• _What needs to be done_:
Copy each line below as written, but skip the pictures.

• _Data provided_:
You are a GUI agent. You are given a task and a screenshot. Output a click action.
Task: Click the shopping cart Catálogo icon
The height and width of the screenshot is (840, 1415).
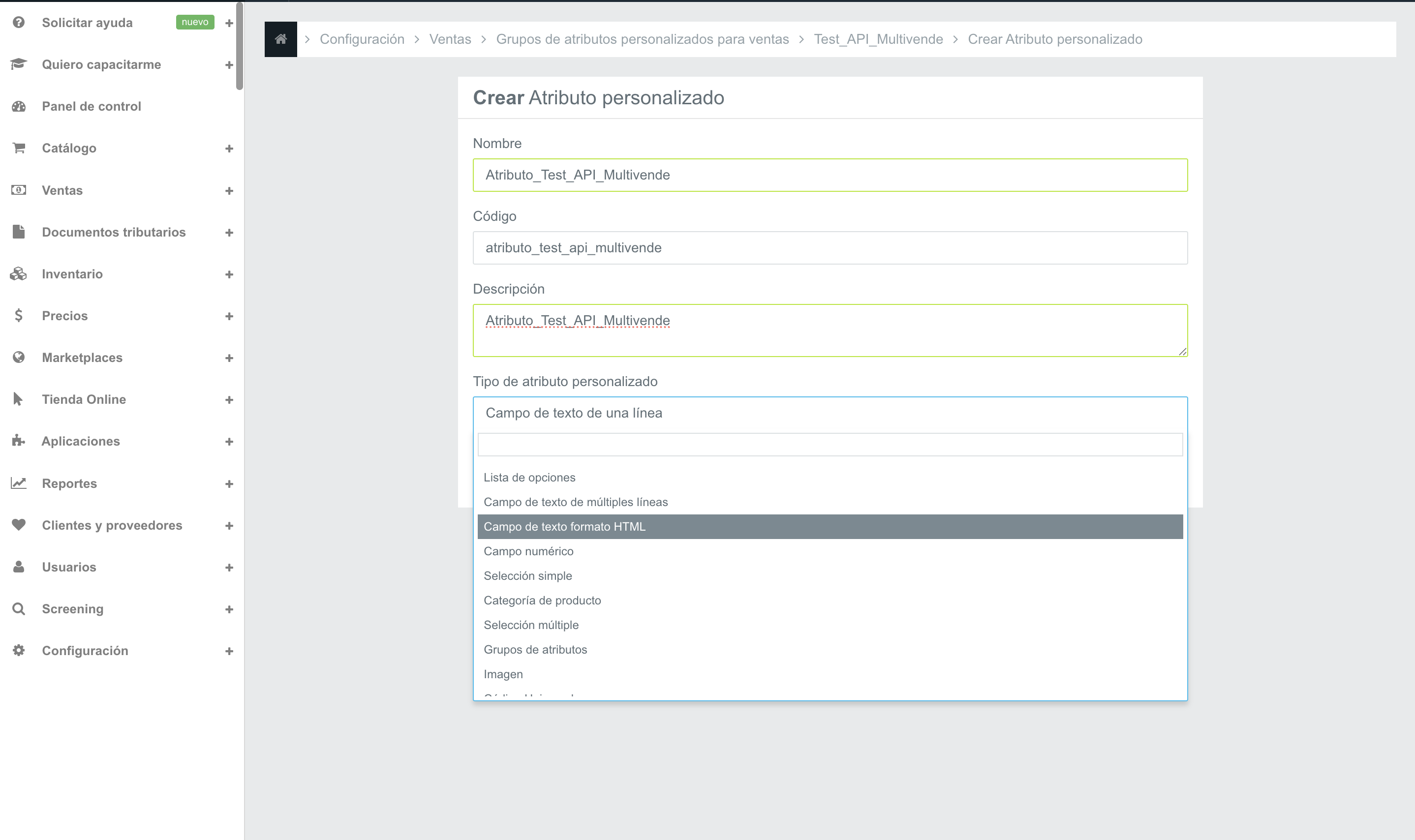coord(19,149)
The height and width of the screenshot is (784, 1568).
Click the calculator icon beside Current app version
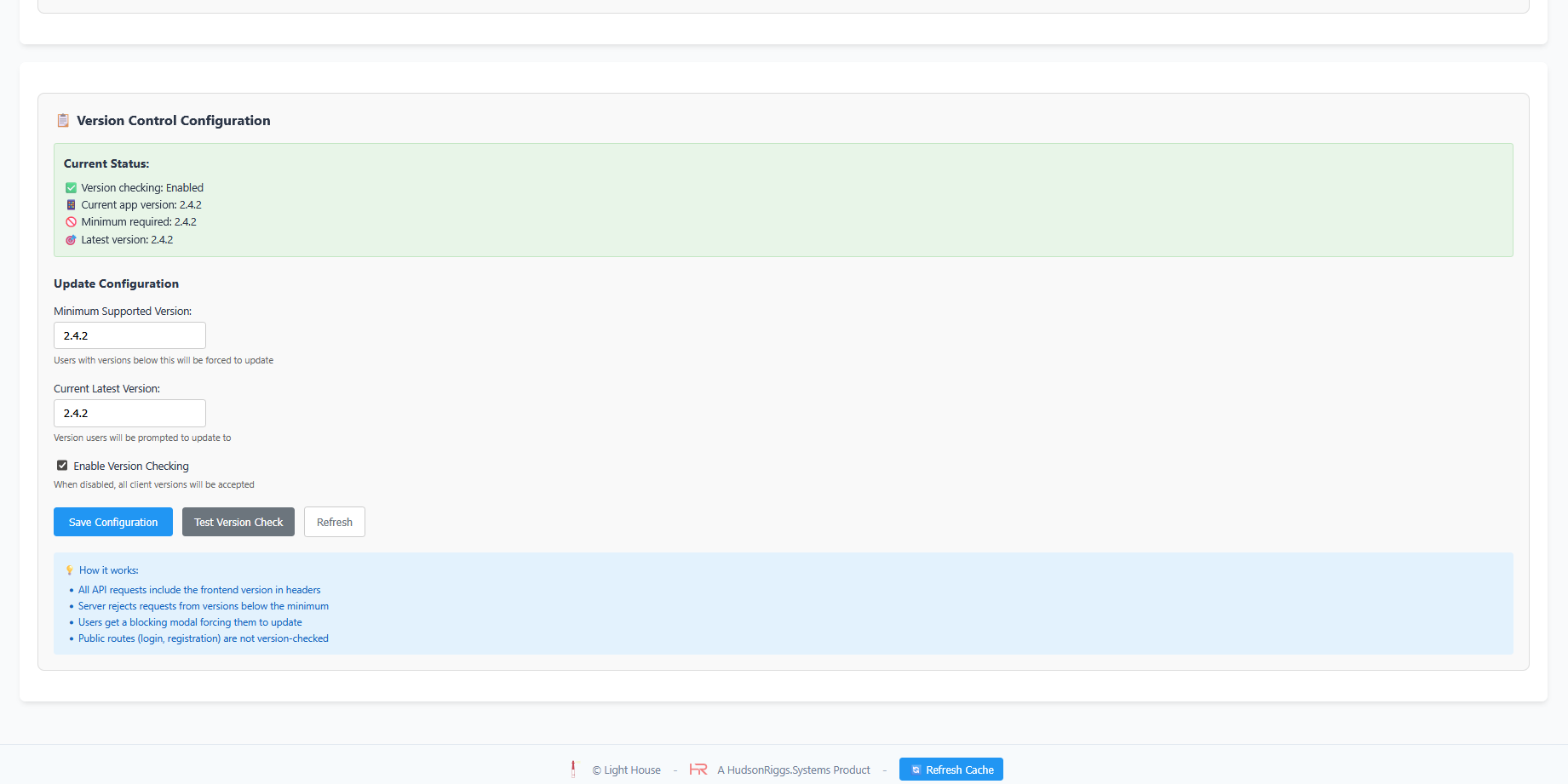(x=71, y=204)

• _Output below_:
You are a GUI agent. You are given a task and a screenshot. Output a click action.
Task: Click the shopping cart Catálogo icon
The height and width of the screenshot is (840, 1415).
coord(19,149)
The height and width of the screenshot is (784, 1568).
Click the calculator icon beside Current app version
(x=71, y=204)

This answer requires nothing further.